### PÁGINA
**********

Blogger victor rosa de freitas said...

Caro POLITIKOS:

Já tive oportunidade de escrever, no meu blog, um post sobre o assunto e em que discordo frontalmente do Sr. Conselheiro Fischer Sá Nogueira.

Qualquer coisa como isto:

"ASSIM NÃO, SENHOR CONSELHEIRO!


"No Prós e Contras de 12/13 de Fevereiro de 2007, um ilustre Juiz Conselheiro jubilado, Fisher Sá Nogueira, levantou um verdadeiro vendaval, a propósito do habeas corpus do Sargento Luis Gomes, subscrito por mais de 10.000 pessoas, que foi indeferido pelo STJ, afirmando, aquele Magistrado, que cada um dos seus subscritores teria que pagar as custas de tal incidente, 5 Unidades de Conta, cerca de 480 €.

"Invocava este Magistrado o arts 223º, nº 6 e 513º, nº 3, ambos do Código de Processo Penal.

**********

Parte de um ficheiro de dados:
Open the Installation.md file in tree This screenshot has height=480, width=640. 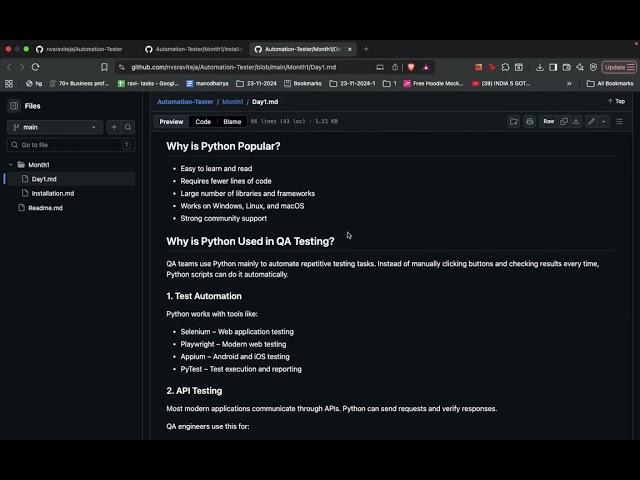click(x=53, y=193)
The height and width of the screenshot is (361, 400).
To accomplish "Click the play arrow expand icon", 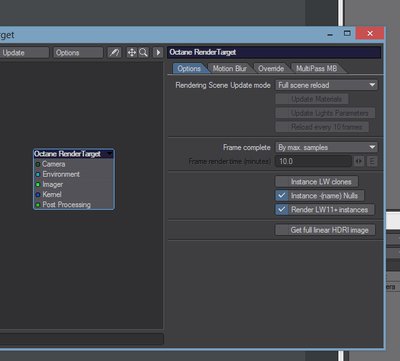I will pos(158,53).
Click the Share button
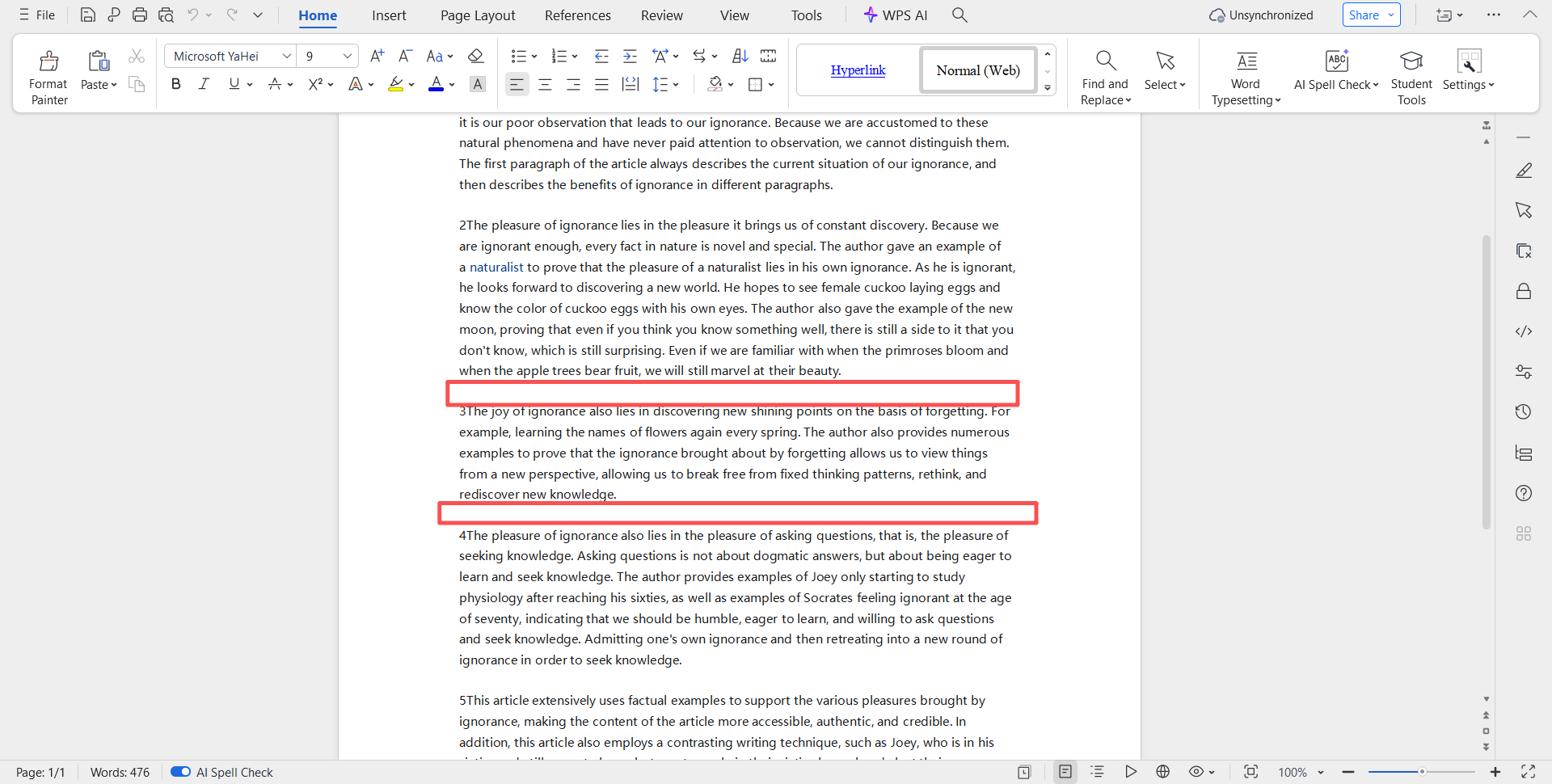The width and height of the screenshot is (1552, 784). point(1364,15)
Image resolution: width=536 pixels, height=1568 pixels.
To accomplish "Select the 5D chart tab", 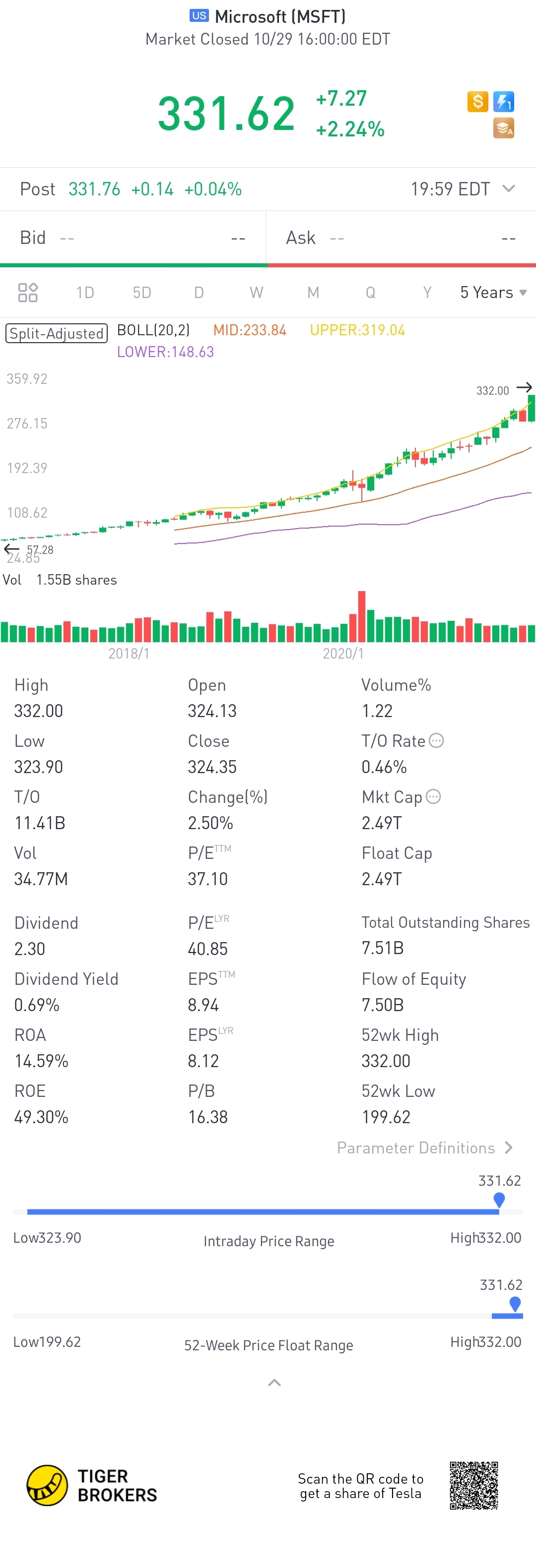I will pos(142,293).
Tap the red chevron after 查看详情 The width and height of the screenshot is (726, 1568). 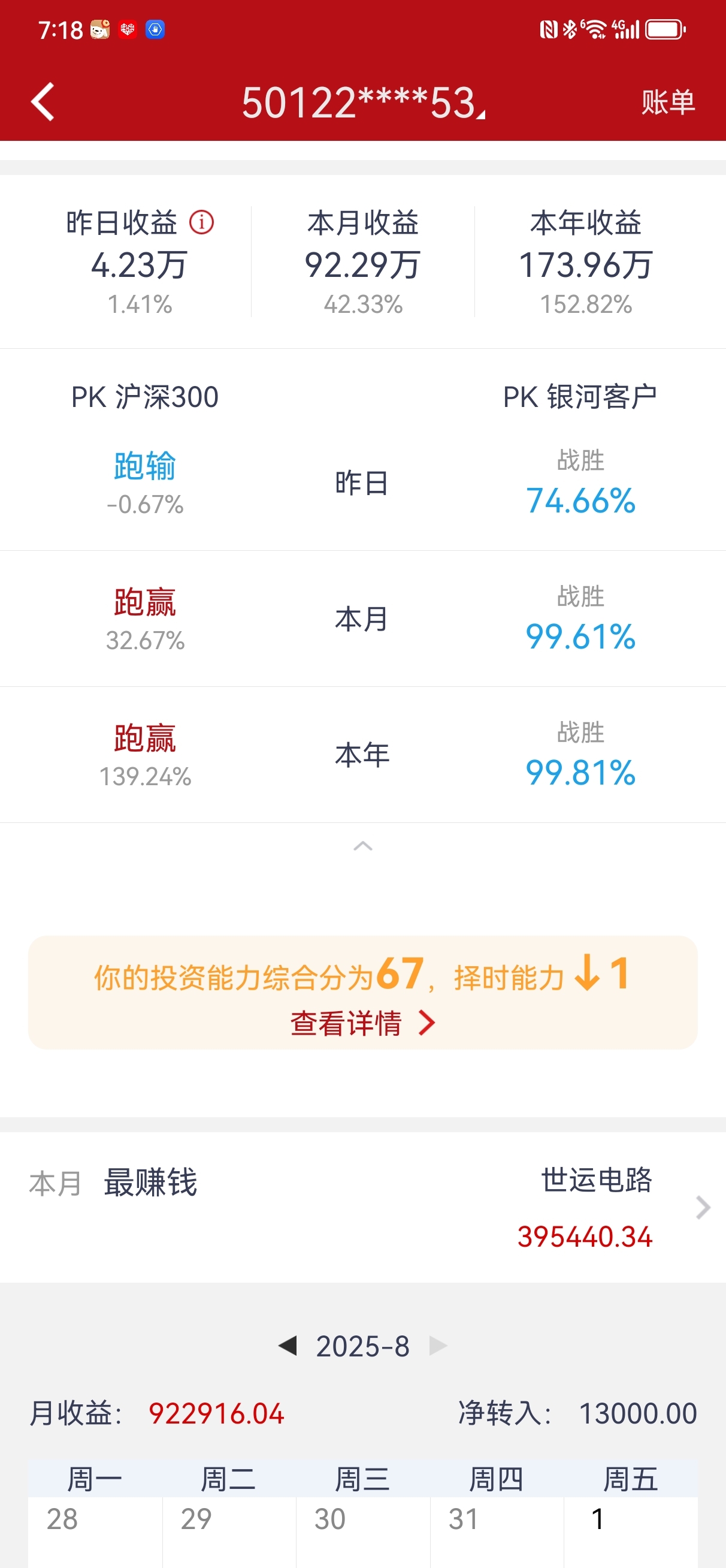point(426,1023)
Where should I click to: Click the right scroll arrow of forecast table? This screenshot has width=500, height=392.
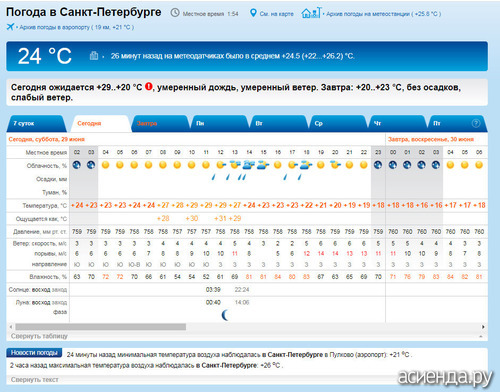[x=483, y=327]
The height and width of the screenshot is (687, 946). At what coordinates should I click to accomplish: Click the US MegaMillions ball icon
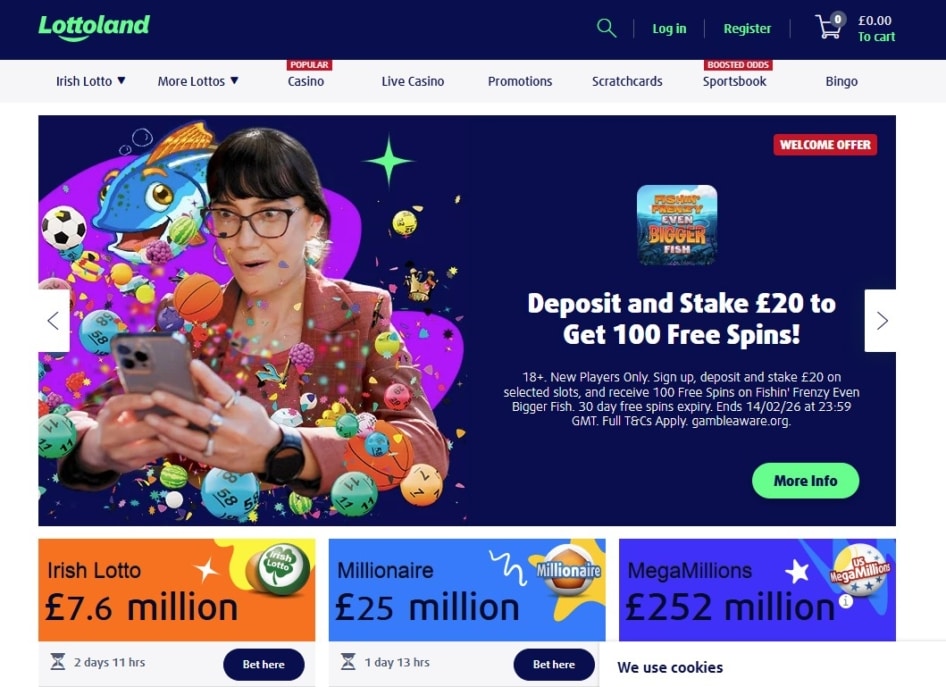coord(861,569)
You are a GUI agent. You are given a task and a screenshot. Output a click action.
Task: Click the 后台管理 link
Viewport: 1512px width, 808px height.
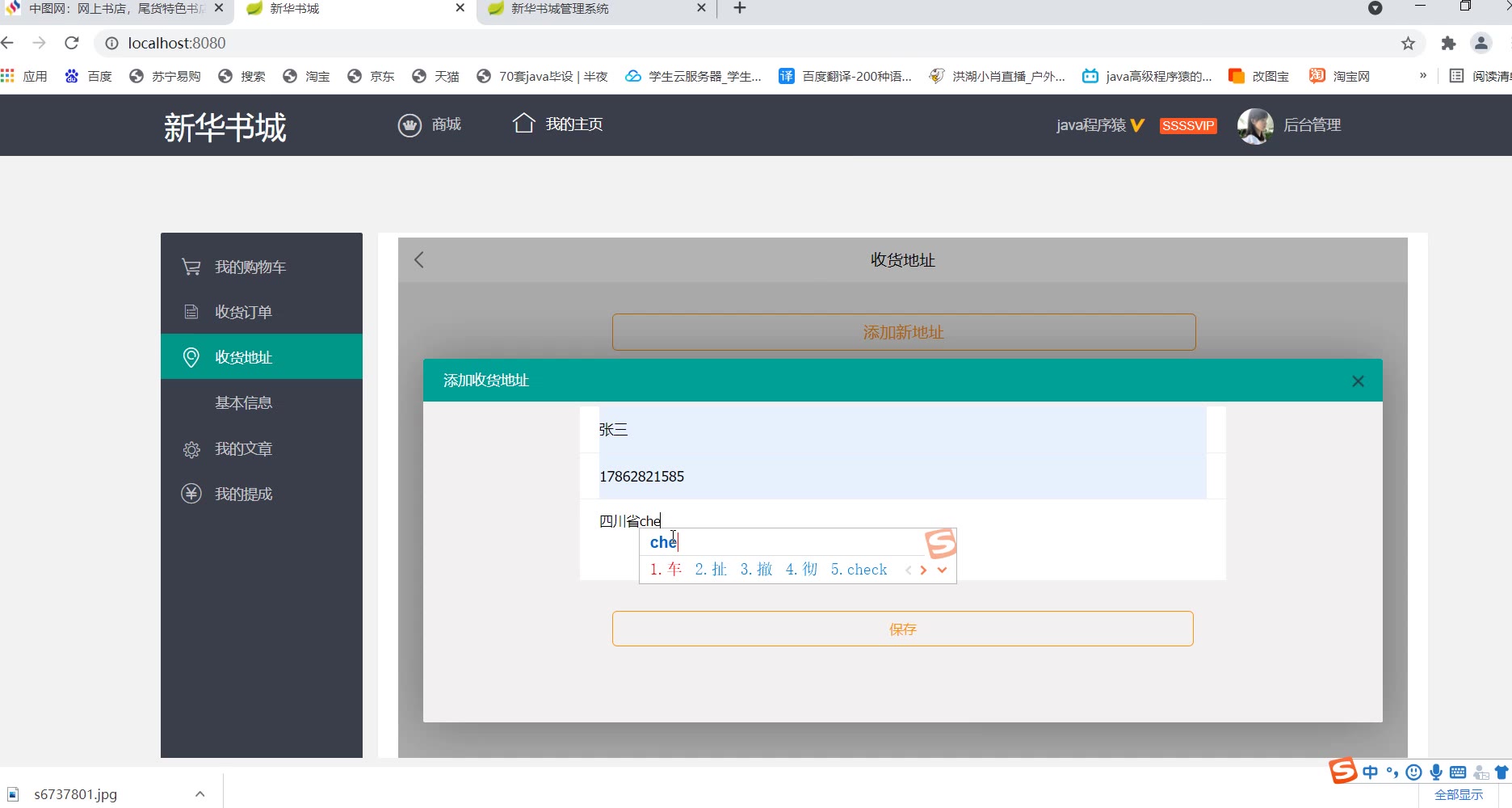(1312, 125)
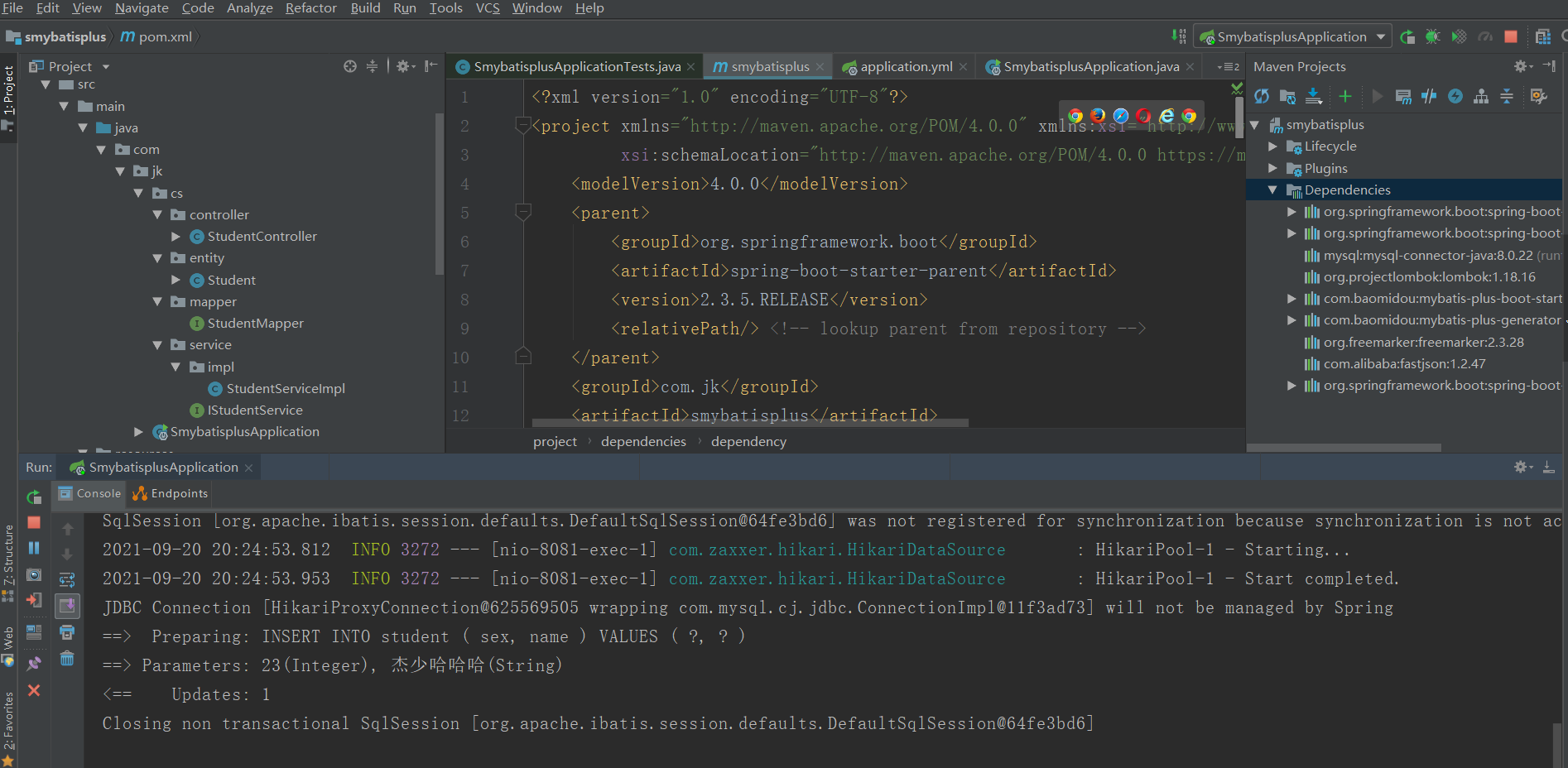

**********

### INSTRUÇÕES DAS TAREFAS
1. Segundo o comentário, quantas pessoas subscreveram o habeas corpus do Sargento Luis Gomes?
2. Transcreva do comentário o trecho entre "Qualquer coisa como" e "de Processo Penal.", inclusive.
3. Escreva a continuação do comentário sobre o habeas corpus do Sargento Luis Gomes a partir do ponto onde ele termina.

### RESPOSTAS
1. Mais de 10.000 pessoas.

2.
Qualquer coisa como isto:

"ASSIM NÃO, SENHOR CONSELHEIRO!


"No Prós e Contras de 12/13 de Fevereiro de 2007, um ilustre Juiz Conselheiro jubilado, Fisher Sá Nogueira, levantou um verdadeiro vendaval, a propósito do habeas corpus do Sargento Luis Gomes, subscrito por mais de 10.000 pessoas, que foi indeferido pelo STJ, afirmando, aquele Magistrado, que cada um dos seus subscritores teria que pagar as custas de tal incidente, 5 Unidades de Conta, cerca de 480 €.

"Invocava este Magistrado o arts 223º, nº 6 e 513º, nº 3, ambos do Código de Processo Penal.

3.
"Ora, o primeiro normativo citado não tem aplicação, porque se refere a condenação se o habeas corpus for manifestamente infundado.

"Trata-se, neste caso, não de uma condenação em custas, mas de uma verdadeira sanção penal, pela falta de fundamento, manifesta.

"Não é o caso, e tanto mais absurdo o seria, uma vez que houve um voto de vencido no sentido da sua procedência – logo não era manifestamente infundado.

"Por outro lado a condenação ali referida é entre SEIS e TRINTA unidades de conta.

"Ora, a condenação foi, como vimos, em CINCO unidades de conta, sempre inferior à ali prevista.

"A condenação foi, isso sim, por custas do incidente, nos termos do artº 84º do Código das Custas Judiciais como expressamente, aliás, o diz o Acórdão que conheceu do habeas corpus.

"O segundo normativo (artº 513, nº 3 do C. P. Penal) refere-se à responsabilidade do(s) ARGUIDO(S) por taxa de justiça (ou custas), em que é prevista a responsabilidade individual.

"Ora, no caso em apreço, não houve vários arguidos, mas um só, o Sargento, que nada requereu.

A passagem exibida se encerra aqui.